At an airline gate at Washington's National Airport, two tall and solid-looking men stood chatting volubly in German. At departure time the two shook hands and murmured "auf wiedersehen." Then Austrian Chancellor Julius Raab entered the plane. His companion, State Department Protocol Officer John Farr Simmons, waited at the gate until the plane was aloft; then he turned and hurried back to his desk at the State Department.

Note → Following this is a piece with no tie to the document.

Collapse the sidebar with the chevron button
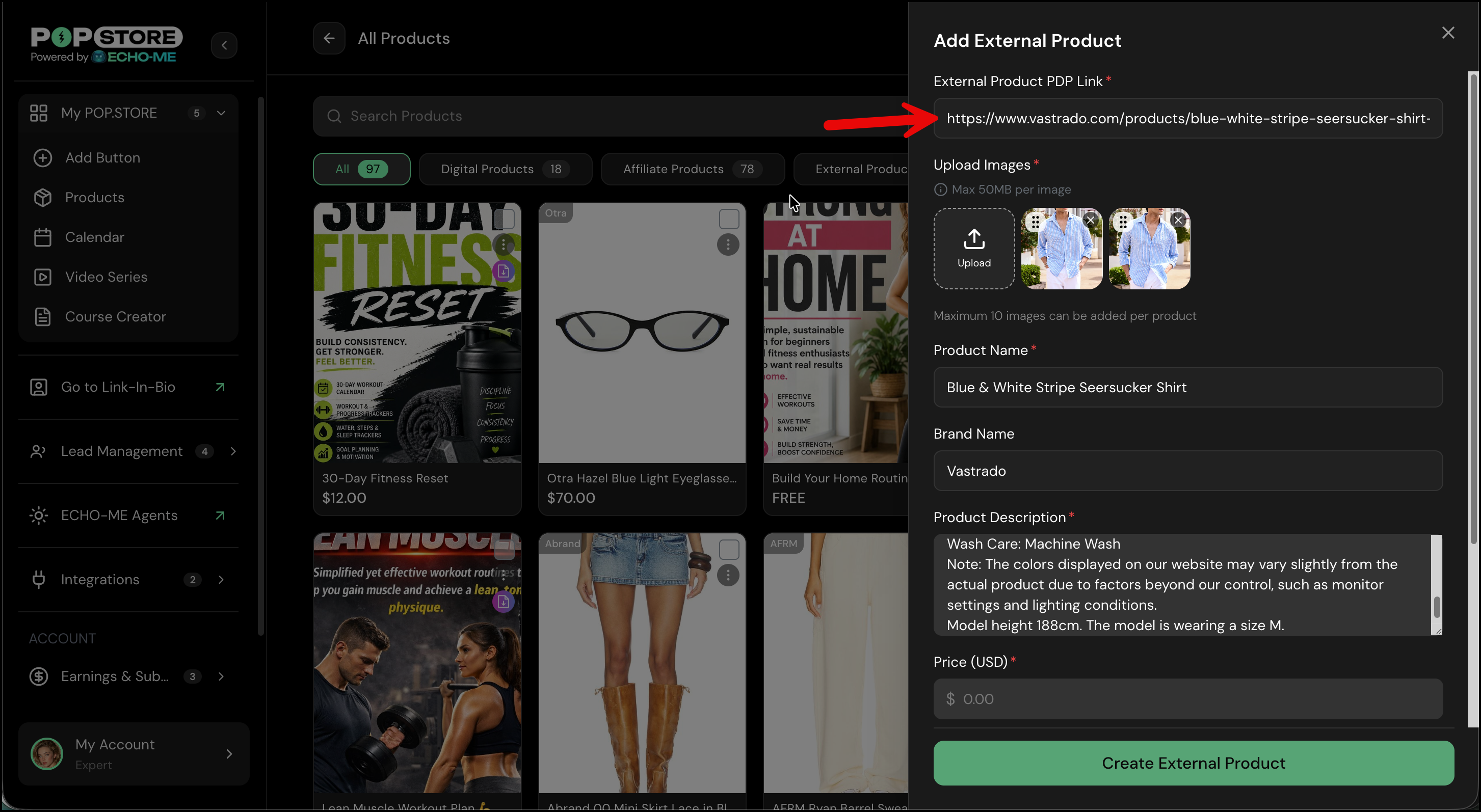 click(x=224, y=45)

For Jack Simmons, 62, the chore of seeing Chancellor Raab off was just part of one of the most exacting, endless jobs in the world: representing the U.S. in all non-political relations with foreign officials. As the Government's top public-relations man, Simmons is as busy as the White Rabbit in the garden of the Queen of Hearts. He is the VIP's avenue to President Eisenhower, a caterer who solves some global gastronomic problems,* handyman for royalty, custodian of the Great Seal of the United States, and Washington's most indefatigable partygoer.

Line of Duty. In one 30-minute period last week, Simmons 1) pondered (and solved) one embassy's request for more parking space; 2) read and signed telegrams to the governor of Hawaii and the Navy's Pacific commander that outlined a program for the reception in Honolulu of Ceylonese Prime Minister Sir John Kotelawala; 3) scheduled the new Rumanian minister's first official visit to the State Department; 4) checked worriedly to determine whether Chancellor Raab was planning to follow his toast to the President with a short speech at a state dinner (he wasn't); 5) considered proper farewells for the Prime Ministers of Sweden, Norway and Denmark, who were preparing to go home after a brief visit.

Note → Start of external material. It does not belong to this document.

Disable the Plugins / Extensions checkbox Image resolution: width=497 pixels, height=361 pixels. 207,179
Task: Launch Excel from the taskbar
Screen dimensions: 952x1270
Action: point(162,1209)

In addition to his desk work, Simmons must fulfill an overwhelming number of engagements that to ordinary citizens would seem to be mostly social, but to Simmons are strictly line of duty. In one recent week he: lunched with the Nicaraguan ambassador; attended receptions at the Venezuelan embassy, the Latvian legation and General Matthew Ridgway's quarters; dined twice at the White House; flew to New York to represent the President at the departure of Britain's Queen Mother; returned to Washington in time to meet French Premier Mendes-France; escorted Mendes-France to the White House and the National Press Club; lunched with Vice Presidents Richard Nixon of the U.S. and Sir Sarvepalli Radhakrishnan of India; escorted 32 women from U.N. headquarters to a meeting with Mrs. Eisenhower; greeted Chancellor Raab at Union Station.